-- Listed entries follows --

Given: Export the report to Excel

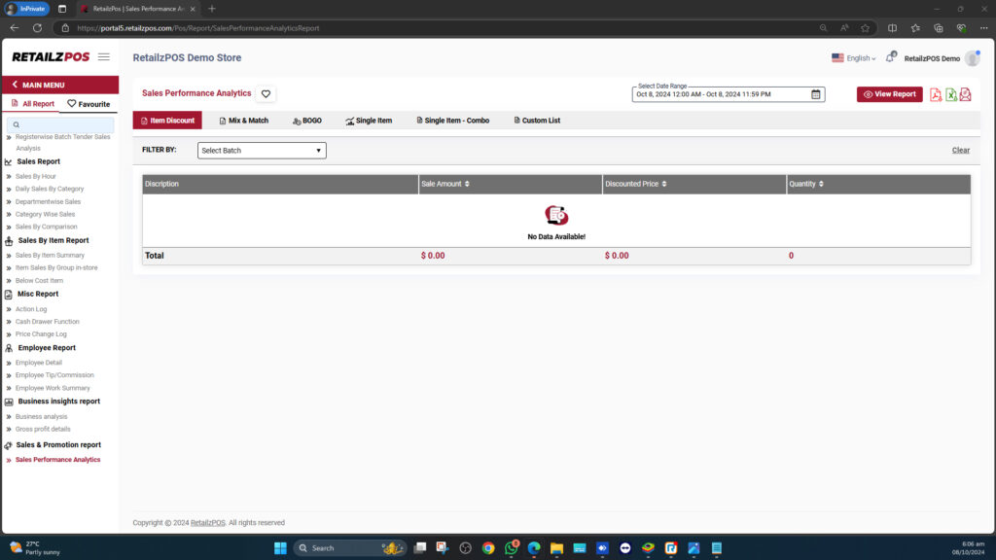Looking at the screenshot, I should click(950, 94).
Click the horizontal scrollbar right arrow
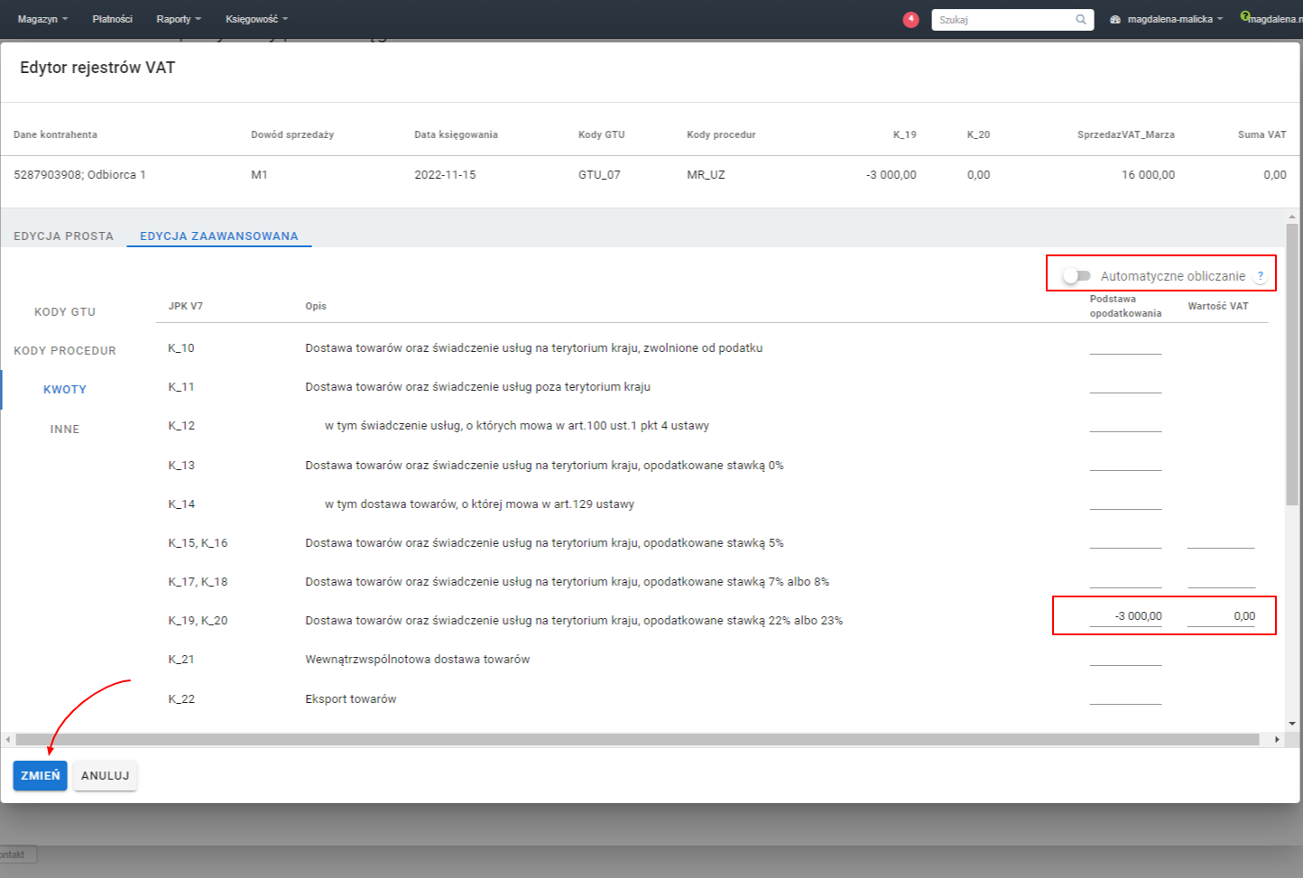 click(1277, 739)
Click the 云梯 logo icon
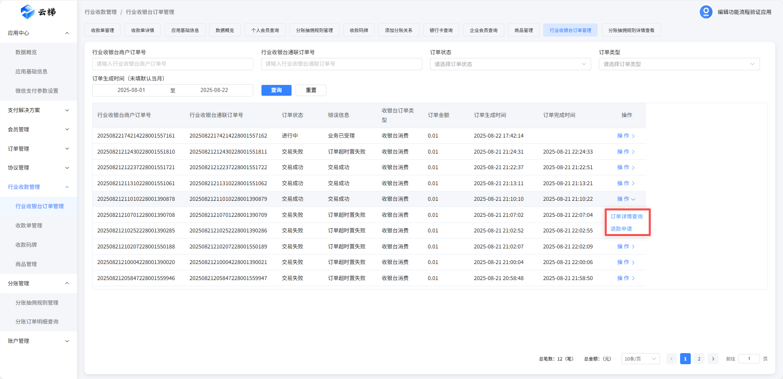The height and width of the screenshot is (379, 783). click(27, 12)
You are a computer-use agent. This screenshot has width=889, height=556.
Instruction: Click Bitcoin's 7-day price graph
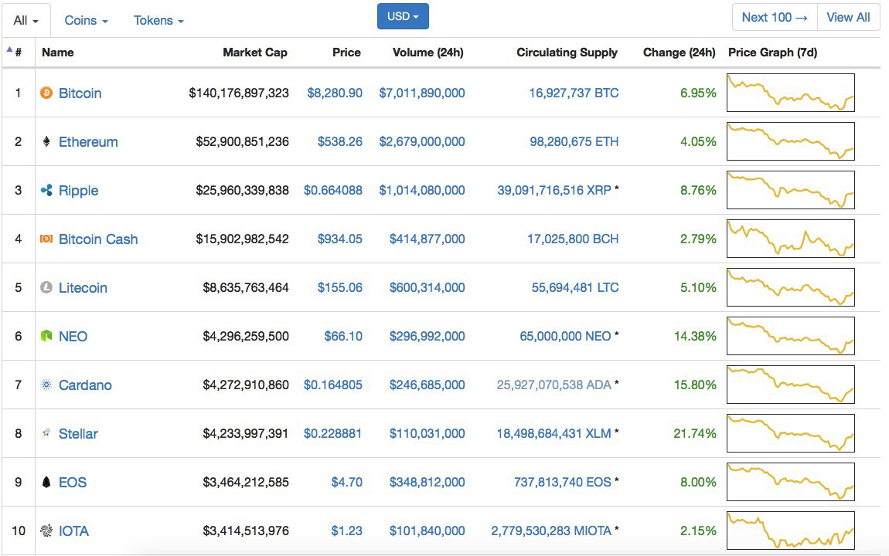point(790,93)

-- Listed entries concluded --

## What to produce
All of the entries, apart from the pictures, must be returned exactly.

## Response
Given: Export the report to Excel

Looking at the screenshot, I should click(950, 94).
Click the horizontal scrollbar right arrow
 click(1277, 739)
Click the 云梯 logo icon
The height and width of the screenshot is (379, 783). click(27, 12)
You are a computer-use agent. This screenshot has width=889, height=556.
Instruction: Click Bitcoin's 7-day price graph
point(790,93)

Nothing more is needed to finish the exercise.